Лукницкий (под впечатлением бесед с Ахматовой) говорит о «шахстве» Гумилева в последние годы жизни, о том, что «до последних лет у Николая Степановича было много увлечений, но не больше в среднем, чем по одному в год. А в последние годы женских имен — тьма. И Николай Степанович никого не любил в последние годы». Вероятно, Ахматовой очень хотелось отнести пик гумилевского донжуанства ко времени его второго брака, если она даже составила (на основе непроверенных слухов) его «донжуанский список». Разумеется, вольно было братьям литераторам записывать в гумилевские любовницы каждую его студистку. Но, если обратиться к тем материалам, которыми располагаем мы, придется не согласиться ни с одним из этих утверждений. И в 1913–1918 годы у Гумилева было больше чем по одному увлечению в год, и после развода с Ахматовой ничего в этом смысле не изменилось. Собственно, для особенно бурной романтической жизни (или для особенно темного разврата) как раз в последние годы у него не было ни времени, ни сил. И по крайней мере одну из своих спутниц этих лет он любил — долго и страстно.

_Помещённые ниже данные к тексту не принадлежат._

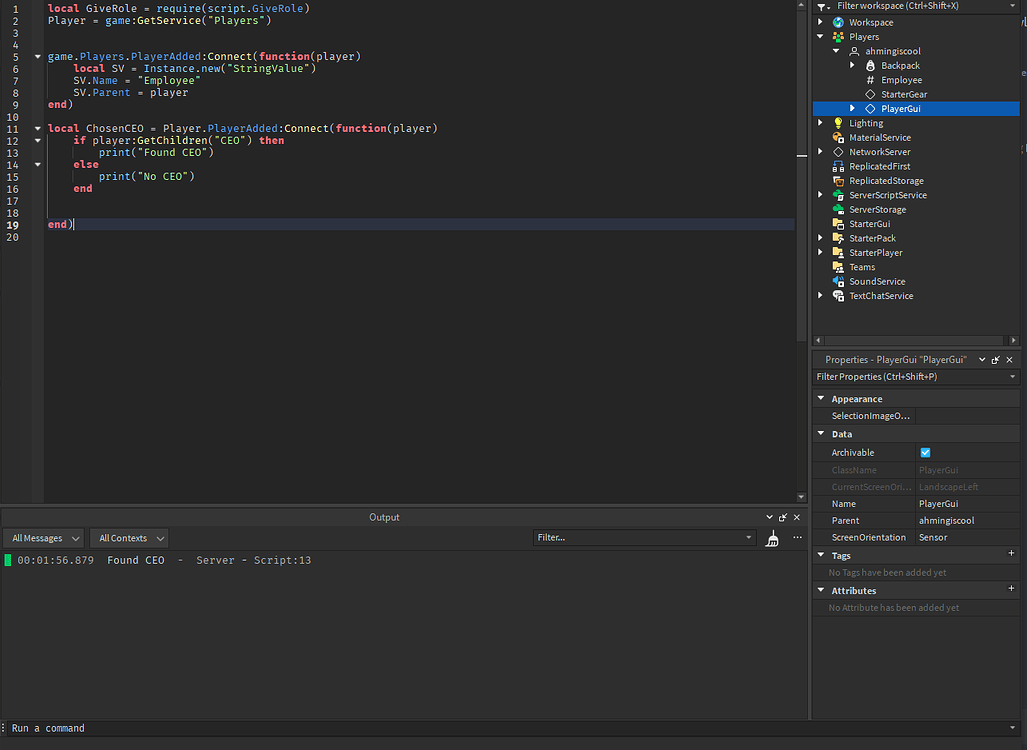Open the All Contexts dropdown
Screen dimensions: 1027x750
point(128,538)
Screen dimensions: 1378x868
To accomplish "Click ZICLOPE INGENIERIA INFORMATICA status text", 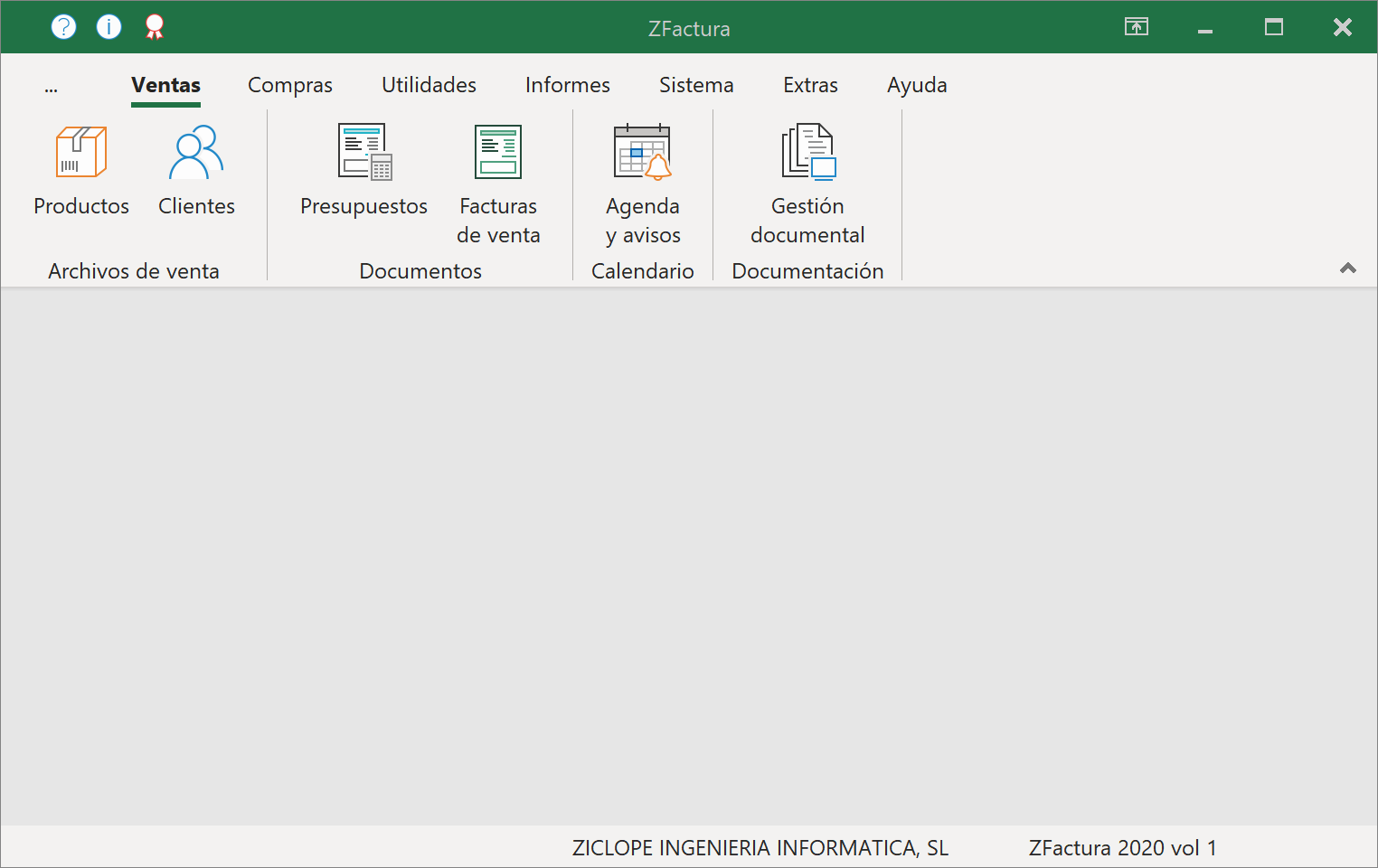I will (x=760, y=848).
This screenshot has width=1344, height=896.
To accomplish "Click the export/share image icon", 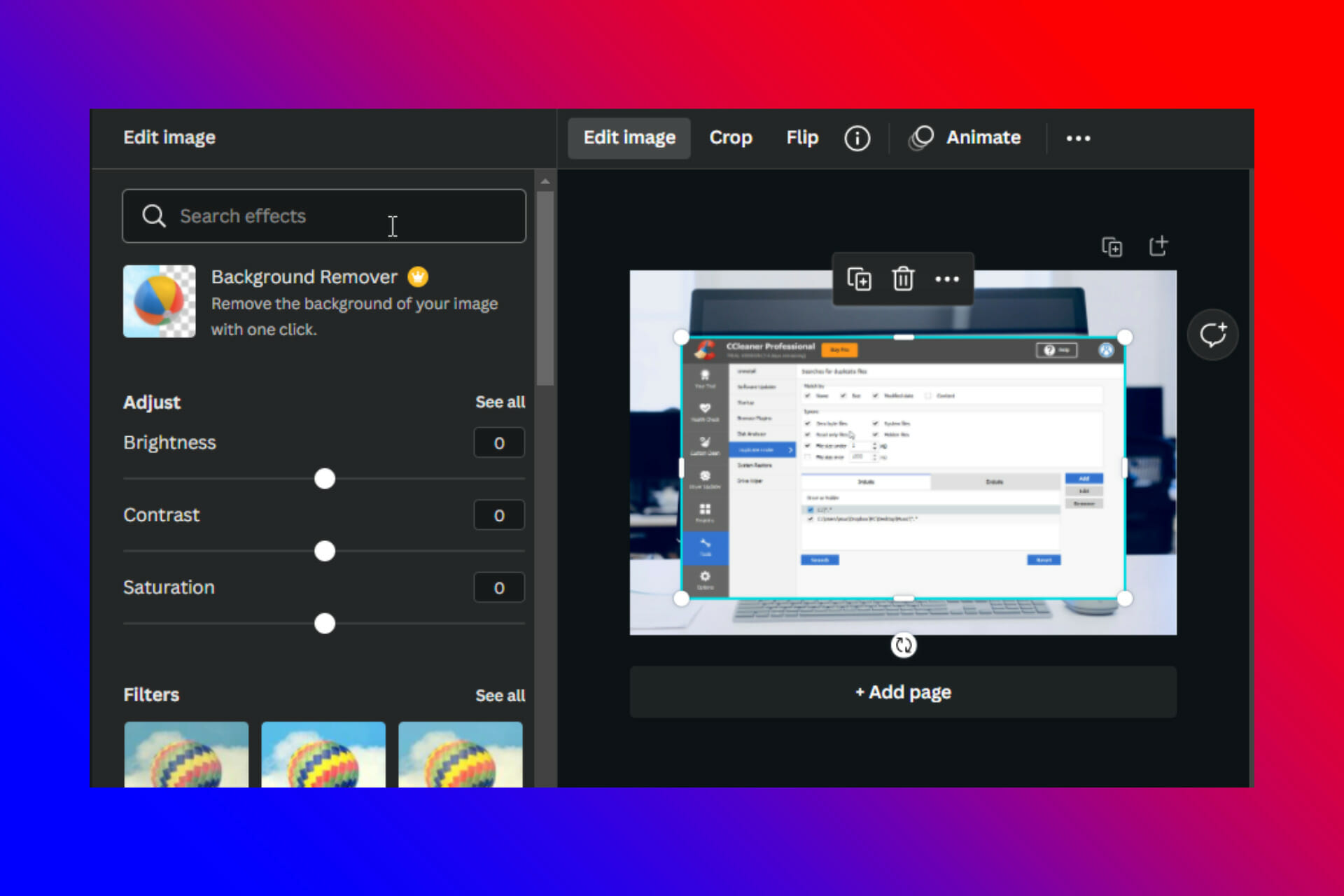I will click(x=1158, y=247).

Речь идет об Оленьке Арбениной-Гильдебрандт, появившейся в жизни поэта, напомним, уже в 1916 году. Два года спустя Гумилев женится на ее ближайшей подруге (и своей давней любовнице) Ане Энгельгардт.
В конце лета Ольга была у Гумилевых на Ивановской.
Что ели, пили — не помню. А разговор? Помню, он высказал мысль, что на свете настоящих мужчин и нет — только он, Лозинский и… Честертон… Он сравнил меня с борющейся и отбивающейся валькирией. А Аню — с едущей за спиной повелителя кроткой восточной женщиной…
Мы так засиделись, что пришлось «разойтись» и лечь спать. Аня уговаривала меня остаться… Комнатка с двумя детскими кроватями, беленькая, уютная — верно, детей Маковского. Аня устроила меня на одной… и удрала попрощаться со своим супругом. Вернулась со смехом. «Слушай! Коля с ума сошел! Он говорит: приведи ко мне Олю!» — я помертвела.
Я не знаю, как вытерпела выждать, пока она заснет, и выбралась из незнакомой квартиры, которая теперь казалась мне пещерой людоеда.